• What needs to be done:
Can you copy out every one of the lines below word for word, omitting the pictures?

(Lines for finding words and elements)
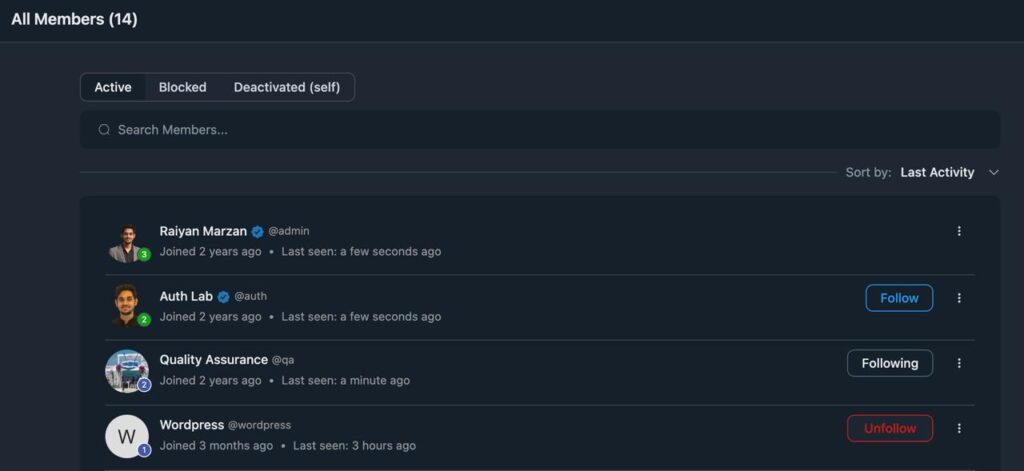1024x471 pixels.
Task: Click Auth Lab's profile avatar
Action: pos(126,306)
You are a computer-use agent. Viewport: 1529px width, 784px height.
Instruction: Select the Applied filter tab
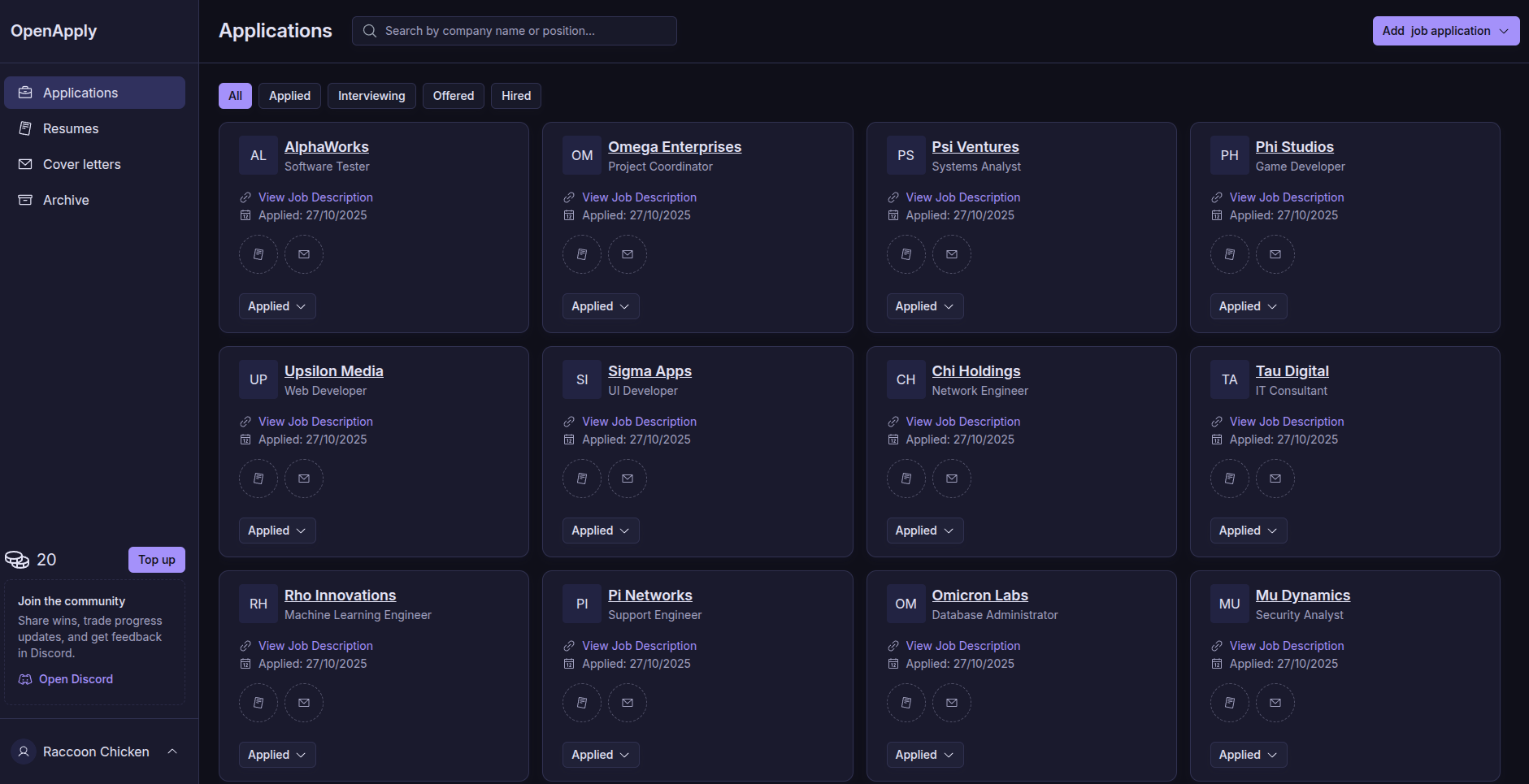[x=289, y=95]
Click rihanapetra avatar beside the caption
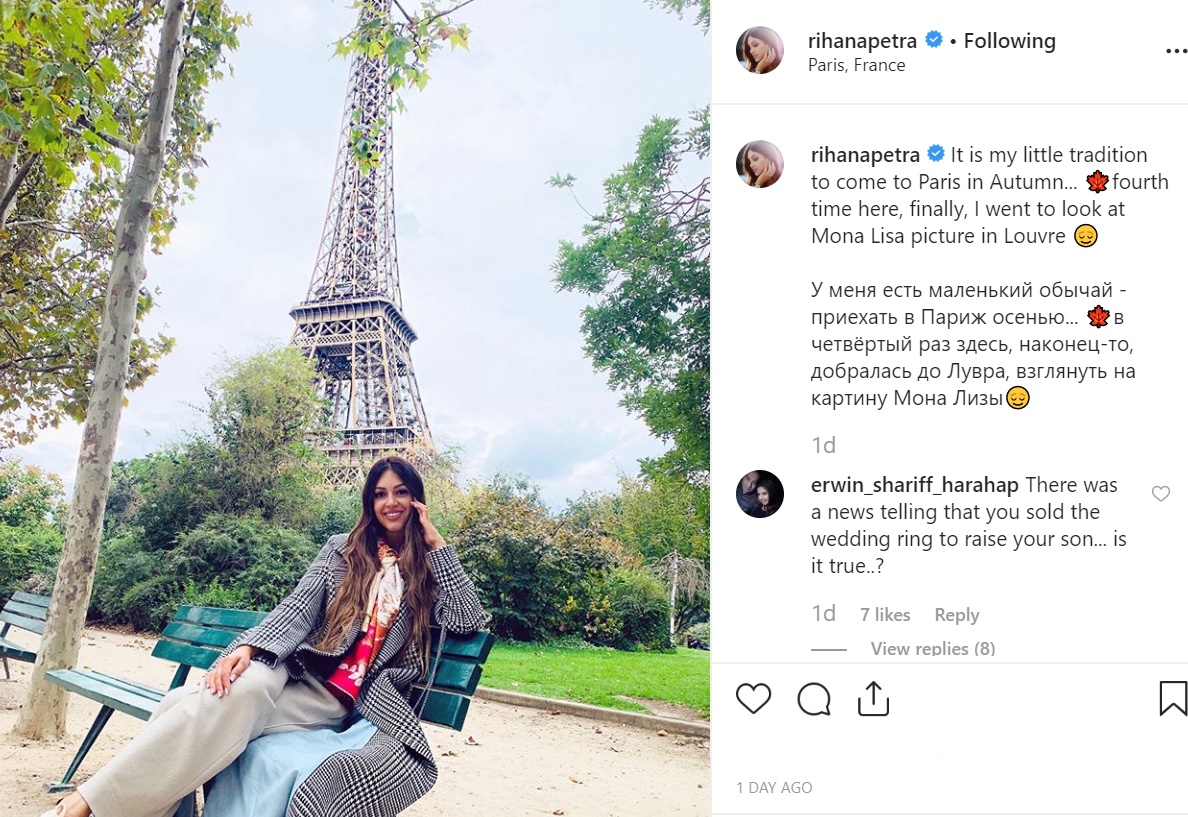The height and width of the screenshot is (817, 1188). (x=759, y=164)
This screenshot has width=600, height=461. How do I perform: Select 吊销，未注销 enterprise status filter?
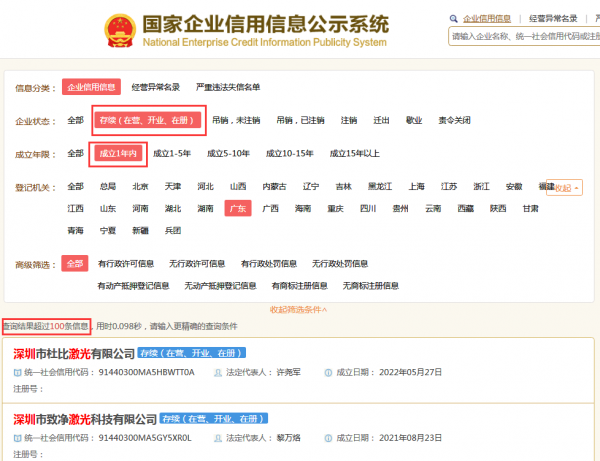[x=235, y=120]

• Solution:
1024x471 pixels.
Task: Click Auth Lab's profile avatar
Action: pos(126,306)
You are a computer-use agent. Viewport: 1529px width, 784px height.
Instruction: Select the Applied filter tab
[x=289, y=95]
Click rihanapetra avatar beside the caption
The height and width of the screenshot is (817, 1188). (x=759, y=164)
This screenshot has width=600, height=461. How do I perform: Select 吊销，未注销 enterprise status filter?
[x=235, y=120]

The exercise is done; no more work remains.